Tuesday, June 29, 2010

Moment of brilliance

I try not to brag here about the things that I do that sometimes astound even myself, but I have kicked some serious a** before - surgically and medically. It's ok to pat myself on the back once in a while, right (so much for NO ego in my writing:)?

Case in point: last weekend I came in to take over the night shift from my day shift colleague. She had just admitted an 8 year old dog with vomiting, bloody diarrhea, anorexia, and severe depression. Bloodwork showed a low white blood cell count and hypoglycemia (low blood sugar) at 43 (normal 80-100). In other words, the patient was showing signs of sepsis. My colleague suspected something intra-abdominal - a foreign body, possibly a perforated GI tract. She prepared the owner for possible exploratory surgery.

When I came in, she handed me the chart and asked for my thoughts. I skimmed everything, then reviewed the xrays - which were utterly unremarkable other than mild ileus (ileus = GI tract is not moving). We discussed differentials for this case. As we stepped out of xray, I asked offhand "have you tested for parvo?" She shook her head and told me the dog was vaccinated.

There are several problems with the vaccinated response.

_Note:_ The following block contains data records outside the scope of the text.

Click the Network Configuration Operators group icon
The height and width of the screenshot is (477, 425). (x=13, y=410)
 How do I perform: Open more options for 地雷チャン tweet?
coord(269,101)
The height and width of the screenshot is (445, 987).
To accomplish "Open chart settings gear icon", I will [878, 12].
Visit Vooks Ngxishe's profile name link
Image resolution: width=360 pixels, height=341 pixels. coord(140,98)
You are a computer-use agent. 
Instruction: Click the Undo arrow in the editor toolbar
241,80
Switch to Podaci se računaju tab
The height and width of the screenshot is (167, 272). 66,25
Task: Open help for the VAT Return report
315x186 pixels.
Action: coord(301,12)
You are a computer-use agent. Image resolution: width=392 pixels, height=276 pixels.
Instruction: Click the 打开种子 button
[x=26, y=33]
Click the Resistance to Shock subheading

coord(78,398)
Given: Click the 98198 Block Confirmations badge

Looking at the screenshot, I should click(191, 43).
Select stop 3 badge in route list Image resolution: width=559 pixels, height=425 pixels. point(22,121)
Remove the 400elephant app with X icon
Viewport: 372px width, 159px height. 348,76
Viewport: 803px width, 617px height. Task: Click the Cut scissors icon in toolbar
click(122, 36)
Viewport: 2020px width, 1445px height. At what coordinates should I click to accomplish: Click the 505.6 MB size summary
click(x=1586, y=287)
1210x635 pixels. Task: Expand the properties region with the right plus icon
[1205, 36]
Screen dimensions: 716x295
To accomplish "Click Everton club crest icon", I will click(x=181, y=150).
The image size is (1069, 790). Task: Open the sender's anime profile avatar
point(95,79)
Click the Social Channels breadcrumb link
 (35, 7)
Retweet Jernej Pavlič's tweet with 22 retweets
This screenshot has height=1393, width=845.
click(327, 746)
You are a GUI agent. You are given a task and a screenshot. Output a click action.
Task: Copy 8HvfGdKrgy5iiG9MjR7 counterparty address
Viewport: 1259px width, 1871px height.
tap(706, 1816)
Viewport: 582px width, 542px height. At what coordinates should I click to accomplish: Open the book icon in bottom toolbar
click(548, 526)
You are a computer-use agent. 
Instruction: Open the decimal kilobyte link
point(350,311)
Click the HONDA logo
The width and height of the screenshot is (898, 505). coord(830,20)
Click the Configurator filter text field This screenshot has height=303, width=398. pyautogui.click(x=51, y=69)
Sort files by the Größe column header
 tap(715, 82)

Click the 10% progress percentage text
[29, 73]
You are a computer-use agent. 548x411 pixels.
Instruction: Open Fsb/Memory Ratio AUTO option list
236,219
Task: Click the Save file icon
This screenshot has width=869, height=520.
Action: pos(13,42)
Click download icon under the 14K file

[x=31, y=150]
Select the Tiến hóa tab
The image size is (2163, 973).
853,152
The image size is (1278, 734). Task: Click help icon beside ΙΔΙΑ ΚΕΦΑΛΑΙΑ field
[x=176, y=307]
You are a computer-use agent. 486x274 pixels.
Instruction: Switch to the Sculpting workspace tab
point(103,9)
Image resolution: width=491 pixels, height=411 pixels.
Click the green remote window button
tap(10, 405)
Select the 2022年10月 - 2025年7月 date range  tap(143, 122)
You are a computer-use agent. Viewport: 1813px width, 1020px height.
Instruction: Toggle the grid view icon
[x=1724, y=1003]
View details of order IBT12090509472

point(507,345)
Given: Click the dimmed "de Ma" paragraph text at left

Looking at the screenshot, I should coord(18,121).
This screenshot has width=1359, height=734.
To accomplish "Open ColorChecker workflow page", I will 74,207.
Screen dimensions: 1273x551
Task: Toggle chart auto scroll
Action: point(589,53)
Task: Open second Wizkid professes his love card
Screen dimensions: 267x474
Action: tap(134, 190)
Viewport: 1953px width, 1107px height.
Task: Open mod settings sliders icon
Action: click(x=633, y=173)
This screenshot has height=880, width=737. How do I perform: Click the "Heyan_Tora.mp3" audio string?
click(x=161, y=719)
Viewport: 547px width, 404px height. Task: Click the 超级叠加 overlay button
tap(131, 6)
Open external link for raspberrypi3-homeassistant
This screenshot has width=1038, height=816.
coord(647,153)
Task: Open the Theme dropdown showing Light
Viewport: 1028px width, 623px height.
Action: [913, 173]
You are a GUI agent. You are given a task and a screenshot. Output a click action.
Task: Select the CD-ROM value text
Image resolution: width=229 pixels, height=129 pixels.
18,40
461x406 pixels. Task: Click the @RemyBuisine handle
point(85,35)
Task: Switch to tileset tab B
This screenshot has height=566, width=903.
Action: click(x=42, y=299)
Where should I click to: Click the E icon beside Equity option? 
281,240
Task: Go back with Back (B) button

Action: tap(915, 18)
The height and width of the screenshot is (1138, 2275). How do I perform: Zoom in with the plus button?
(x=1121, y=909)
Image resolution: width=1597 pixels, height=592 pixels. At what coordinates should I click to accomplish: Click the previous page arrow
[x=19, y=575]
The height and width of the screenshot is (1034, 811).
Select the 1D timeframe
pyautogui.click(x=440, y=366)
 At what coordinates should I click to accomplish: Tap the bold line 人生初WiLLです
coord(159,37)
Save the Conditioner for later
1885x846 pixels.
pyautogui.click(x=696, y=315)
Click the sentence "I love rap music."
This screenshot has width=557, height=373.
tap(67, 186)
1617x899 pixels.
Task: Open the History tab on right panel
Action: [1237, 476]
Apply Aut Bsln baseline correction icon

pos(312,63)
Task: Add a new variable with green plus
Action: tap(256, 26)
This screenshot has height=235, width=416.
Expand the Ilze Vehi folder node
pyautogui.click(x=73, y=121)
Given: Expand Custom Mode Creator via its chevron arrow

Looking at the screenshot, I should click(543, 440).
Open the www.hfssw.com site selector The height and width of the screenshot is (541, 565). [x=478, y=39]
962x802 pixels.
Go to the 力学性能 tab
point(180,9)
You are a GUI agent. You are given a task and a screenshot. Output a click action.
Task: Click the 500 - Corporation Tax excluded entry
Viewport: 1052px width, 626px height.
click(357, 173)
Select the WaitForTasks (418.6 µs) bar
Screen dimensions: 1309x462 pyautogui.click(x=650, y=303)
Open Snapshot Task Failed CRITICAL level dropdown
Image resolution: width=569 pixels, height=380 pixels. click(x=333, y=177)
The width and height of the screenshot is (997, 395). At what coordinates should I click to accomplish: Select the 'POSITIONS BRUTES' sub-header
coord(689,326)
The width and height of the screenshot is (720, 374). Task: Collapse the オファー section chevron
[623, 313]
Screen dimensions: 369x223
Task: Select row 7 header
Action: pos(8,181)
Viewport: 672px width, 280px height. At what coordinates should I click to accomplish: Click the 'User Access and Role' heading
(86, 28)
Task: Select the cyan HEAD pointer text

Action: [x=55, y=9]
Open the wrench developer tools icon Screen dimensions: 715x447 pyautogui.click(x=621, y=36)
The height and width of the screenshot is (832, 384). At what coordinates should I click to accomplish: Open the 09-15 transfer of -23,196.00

The first is that the definition of "vaccinated" in our area is decidedly loose. Many people vaccinate their own dogs with Tractor Supply vaccines, administer them wrong or store them incorrectly, and their dogs wind up with parvo. I see it every day. Secondly, vaccines are not 100%, although we fall into the trap of thinking they are. A vaccinated dog can still - although it is VERY unlikely - contract disease.

I flipped the chart open to where the owner marks vaccine status and saw that the dog was indeed vaccinated - for RABIES. Nothing else.

The parvo test was screamingly positive. When I called the owner to relay the news, she was stunned. However, after some prodding, she told me that they'd recently adopted a puppy that had developed vomiting and diarrhea for a couple of days and then gotten better. Wanna guess where the 8 year old dog probably got the parvo? Also, the poor dog had never gotten a parvo vaccine - not once in its life. Mom was astounded and couldn't wrap her head around the fact that her adult dog had parvo.

See, we DO recommend those vaccines for a reason - and not just to make money.

2 comments:

Kristen said...

I fostered a puppy through Parvo and it was really scary. That puppy was lucky to make it through. Great catch on the adult with Parvo. Keep spreading the word on vaccination!

Mary said...

Good catch! Is parvo something that adult dogs can easily beat?